Why can’t AI art generators draw hands? Because AIs draw what hands look like, but they don’t know how hands work. Why can’t untrained humans draw hands? Because we do know how hands work, which hinders us drawing what they look like.
Check out the examples below, one generated by the MidJourney AI and one from a student of the renowned drawing teacher Betty Edwards before her classes.
What’s going on here?
Humans first …
Dr Edwards called her famous book Drawing on the Right Side of the Brain, because she believes that we have to overcome our left-brain-mode, analytic understanding of the world - how a hand and fingers work, for example - in order to unlock a right-brain-mode that is visual and perceives the world as it shows up for us. We have to un-learn, or at least stop fretting, about how hands work and instead see them: their edges, spaces, lines, light and shadows. When we learn to see and draw those visual attributes, rather than the mental schema of what a hand should be, then our drawing improves.
Here’s another drawing by the same student after one day of Dr Edwards’ training.
Learning to see not the hand as a concept but the shapes, lines and shades enables us to create a better likeness, but … we still know how hands work.

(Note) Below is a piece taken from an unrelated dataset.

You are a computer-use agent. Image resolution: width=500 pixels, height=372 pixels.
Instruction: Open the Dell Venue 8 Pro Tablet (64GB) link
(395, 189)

So now to our AI applications. Surely they are creating images based on what they see, so they should be drawing hands properly? But look again at the AI images above. They are beautifully rendered in light and shade. But as Gary Marcus describes they are only creating a visual pastiche - a mannered imitation of what they think a human being is looking for when asking for a particular image in a particular style. They don’t understand the anatomy of fingers (or the mechanics of chopsticks for that matter) and they are not drawing a representation of what they see. They are just making up a more-or-less convincing imitation of what they think we expect to see.
The danger of pastiche code
The problem with these AI applications - whether generating art or chat - is that it’s all pastiche without knowledge behind it. Here’s a knitting pattern I asked the davinci-003 model to write:
To a knitter like me, this is very nearly right but with one big mistake. If you’re knitting K2,P2 (a repeating pattern of 4 stitches) then you must cast on a multiple of 4 stitches. But the model does not know that.

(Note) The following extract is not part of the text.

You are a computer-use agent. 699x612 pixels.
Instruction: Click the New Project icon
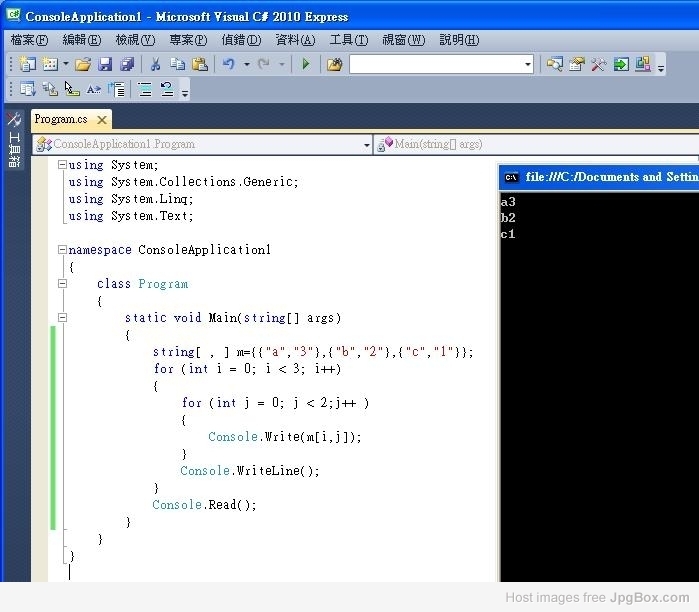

Now this worries me, not because your knitted scarf would be screwy, but because a knitting pattern is in many ways an algorithm. It reads like pseudo-code, doesn’t it?
We could easily to make two errors here. You may simply overlook the 46 stitches and carry on, finding the error only when things goes wrong. Perhaps more seriously you may be fooled into thinking the AI actually understands knitting and then be tempted to use it in cases which are more difficult to debug.

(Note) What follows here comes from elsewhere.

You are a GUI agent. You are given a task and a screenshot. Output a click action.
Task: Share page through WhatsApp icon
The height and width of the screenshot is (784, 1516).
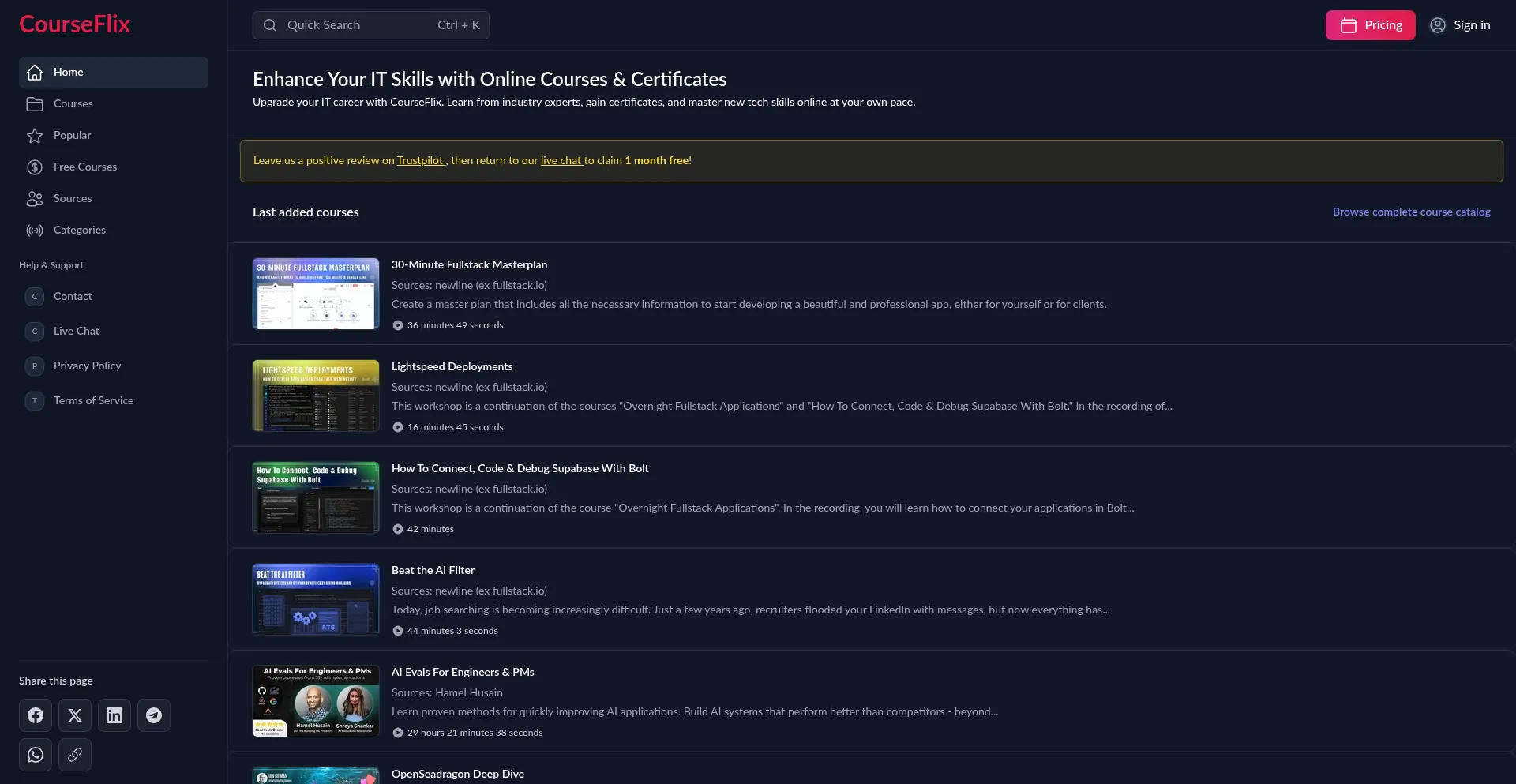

Code which is just a pastiche of what good code should look like could be disastrous. In my own experience, the more complex code becomes, the more difficult it is for test and QA to understand the intent of the programmer and from there to work out if the code is working correctly. Not just if the code is valid, but whether it achieves its intent.
A pastiche of good code could include bugs we may never find, especially if (unlike the knitting pattern) they don’t actually raise an error.
More on this in the future, including the nature of any knowledge AI may have. Can an AI have justified true belief? I am thinking about Gettier cases in epistemology or the similar work of Dharmottara regarding pramana.
I may be more worried about code that just happens to work out in most cases, but is so convincing that we do not properly validate it.